(Editor’s Note: The Howard Jarvis Taxpayers Association has filed a lawsuit to remove the measure discussed below from the ballot. 

More on the HJTA lawsuit can be found here.)

Worried about turnout in November, Democrats have placed an advisory measure on the fall ballot to overturn the Supreme Court’s Citizens United decision that allows unlimited independent expenditures by corporations and labor unions in political campaigns.   In permitting the measure to go to the November ballot, Gov Jerry Brown said Citizens United “was wrongly decided and grossly underestimated the corrupting influence of unchecked money on our democratic institutions.”

This is a statement that belongs in the same category as Claude Rains’s “shock” over gambling at Rick’s bar in Casablanca.  California has exactly the same political funding system that the Supreme Court endorsed for the nation in Citizens United.  No politician has benefited longer from “unchecked money” in his 44 year political career campaigns than Gov. Brown. In fact, his candidacy was largely saved in the summer of 2010 by massive independent expenditures by his teacher union allies when he was in danger of being swamped by millionaire GOP candidate Meg Whitman.

Unlimited corporate and union spending in campaigns has been legal in California for more than a century, and one can argue that all the Supreme Court did was extend California law to the rest of the country.  In 1974, in his first campaign for governor, Brown championed the Political Reform Act (written by his own staff.)  But he made no effort to limit
corporate or union expenditures – how could he; he has had to depend on the kindness of labor unions throughout his entire career; he is not going to limit their ability to help him.  And now he is “shocked, shocked” to find that there is a corrupting influence of big money in politics.

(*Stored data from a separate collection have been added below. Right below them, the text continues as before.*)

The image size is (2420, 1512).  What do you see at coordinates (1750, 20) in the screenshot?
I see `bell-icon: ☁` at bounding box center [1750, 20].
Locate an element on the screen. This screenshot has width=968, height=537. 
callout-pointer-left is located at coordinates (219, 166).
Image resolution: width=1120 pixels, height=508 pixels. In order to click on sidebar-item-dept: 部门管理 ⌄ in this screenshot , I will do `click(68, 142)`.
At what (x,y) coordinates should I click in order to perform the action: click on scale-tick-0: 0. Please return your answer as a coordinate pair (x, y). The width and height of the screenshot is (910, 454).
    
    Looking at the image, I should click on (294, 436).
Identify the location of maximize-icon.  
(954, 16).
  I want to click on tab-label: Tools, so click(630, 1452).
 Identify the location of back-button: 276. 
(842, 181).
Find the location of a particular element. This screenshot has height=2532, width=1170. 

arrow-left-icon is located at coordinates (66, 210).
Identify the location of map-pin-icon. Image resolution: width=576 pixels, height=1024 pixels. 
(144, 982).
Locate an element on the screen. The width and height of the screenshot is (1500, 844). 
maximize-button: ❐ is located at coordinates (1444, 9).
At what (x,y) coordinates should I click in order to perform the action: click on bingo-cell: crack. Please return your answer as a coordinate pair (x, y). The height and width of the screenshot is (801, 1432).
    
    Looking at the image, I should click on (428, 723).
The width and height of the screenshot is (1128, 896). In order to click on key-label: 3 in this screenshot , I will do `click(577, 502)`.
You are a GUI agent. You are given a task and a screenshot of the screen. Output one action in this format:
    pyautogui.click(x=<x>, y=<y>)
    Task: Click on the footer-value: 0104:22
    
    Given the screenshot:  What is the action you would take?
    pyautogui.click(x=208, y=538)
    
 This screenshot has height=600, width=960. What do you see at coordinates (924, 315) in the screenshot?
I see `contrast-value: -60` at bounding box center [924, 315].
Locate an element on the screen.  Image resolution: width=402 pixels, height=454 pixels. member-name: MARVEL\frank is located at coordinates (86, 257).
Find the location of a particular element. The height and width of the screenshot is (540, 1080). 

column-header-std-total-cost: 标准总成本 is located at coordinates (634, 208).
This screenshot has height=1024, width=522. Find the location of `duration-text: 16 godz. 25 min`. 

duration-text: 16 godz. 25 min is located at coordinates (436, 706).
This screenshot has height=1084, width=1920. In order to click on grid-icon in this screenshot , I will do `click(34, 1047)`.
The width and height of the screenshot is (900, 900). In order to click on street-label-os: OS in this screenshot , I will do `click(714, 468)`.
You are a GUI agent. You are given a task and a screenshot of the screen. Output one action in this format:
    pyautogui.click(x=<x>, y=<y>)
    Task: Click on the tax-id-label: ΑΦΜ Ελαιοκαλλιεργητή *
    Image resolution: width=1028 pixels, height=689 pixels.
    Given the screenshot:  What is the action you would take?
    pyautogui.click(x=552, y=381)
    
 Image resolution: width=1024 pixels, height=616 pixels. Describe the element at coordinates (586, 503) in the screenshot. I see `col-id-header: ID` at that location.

The November advisory measure was sponsored by State Sen. Ted Lieu (D-Torrance), now a candidate for Congress, who in announcing the measure said: “It’s time we send a strong message to Congress that corporations and billionaires must not be allowed to decide our elections.”  Oh, and is this the same Ted Lieu that shows 37 corporate and labor union PACs among his campaign contributors, and 1,104 individual contributions from attorneys and wealthy individuals?  I am afraid it is.

But the real Claude Rains prize for 2014 goes to the Democrats in the legislature who passed Lieu’s measure with the usual speeches about how bad unlimited political money is.  These are the same folks who in 2000 placed on the ballot Proposition 34, now the basis law for campaign spending in California, and carefully made sure there would be no limits in California on corporate and union independent expenditures.  We saw their handiwork in just one legislative primary in June pitting two Democrats against each other in the San Francisco Bay Area where nearly $4 million was spent via independent expenditures.  If Sen. Lieu wanted to sponsor something useful he would introduce a bill to repeal Proposition 34, which of course he is not about to do.

When it comes to hypocrisy on campaign spending, you can’t go wrong just rounding up the usual suspects.